→ INSTRUCTIONS TO FOLLOW: Please write out the passage of the forum thread on PMML and sklearn word for word, starting at "I have trained" and ending at "are any others.".

→ GIVEN TEXT:
1

I have trained a model using sklearn and exported it into a pmml format using sklearn2pmml. Is there a way to convert that pmml file back into something that can be imported and run in python?

The reason I am looking to do this is because I have noticed slight differences in the way the pmml model behaves compared to the sklearn model. Specifically, the pmml file sets hard upper and lower bounds for variables (uses the max and min of the variable in the training set) whereas sklearn does not. I encounter problems when the pmml model encounters data that is outside of these bounds. This is just one difference between the pmml model and the sklearn model and I want to be able to re-import the pmml file into python to run it and see if there are any others.

swang16
  • 799
  • 1
  • 9
  • 13
  • Classical question: Why do you need this PMML intermediate step, if you train your models using Python, and want to deploy them using Python? Why not Pickle? – user1808924 Mar 10 '17 at 16:44
  • I used python to build the model but the team I am handing off to deploy it uses java, hence the conversion to pmml – swang16 Mar 10 '17 at 18:23
  • Depending on what type of model, duplicate of http://stackoverflow.com/questions/41630562/chaid-pmml-parsing-in, http://stackoverflow.com/questions/41466964/python-tools-for-consuming-pmml-models, http://stackoverflow.com/questions/40048987/importing-pmml-models-into-python-scikit-learn, http://stackoverflow.com/questions/41383735/run-pmml-clustering-code-in-python and/or http://stackoverflow.com/questions/40532336/how-to-import-logistic-regression-and-kmeans-pmml-files-into-r ... – nekomatic Mar 13 '17 at 09:05

1 Answers1

2

You don't need to test the correctness of sklearn2pmml generated models. It's based on the JPMML-SkLearn library, which has full coverage with integration tests - Scikit-Learn predictions and PMML predictions are provably identical.

→ RECORDED INFORMATION:

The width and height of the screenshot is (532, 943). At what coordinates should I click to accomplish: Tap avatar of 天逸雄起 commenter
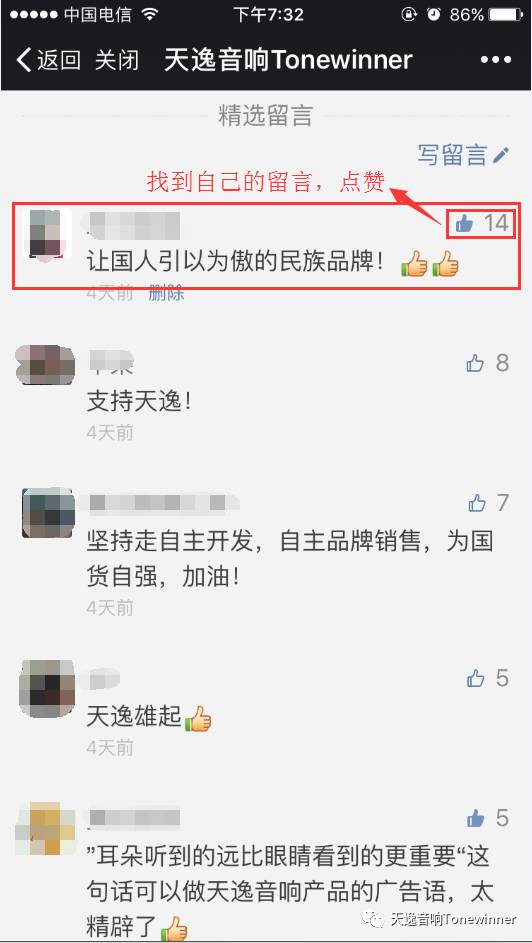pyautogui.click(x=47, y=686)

→ SOLUTION TO THE PROBLEM:
I have trained a model using sklearn and exported it into a pmml format using sklearn2pmml. Is there a way to convert that pmml file back into something that can be imported and run in python?

The reason I am looking to do this is because I have noticed slight differences in the way the pmml model behaves compared to the sklearn model. Specifically, the pmml file sets hard upper and lower bounds for variables (uses the max and min of the variable in the training set) whereas sklearn does not. I encounter problems when the pmml model encounters data that is outside of these bounds. This is just one difference between the pmml model and the sklearn model and I want to be able to re-import the pmml file into python to run it and see if there are any others.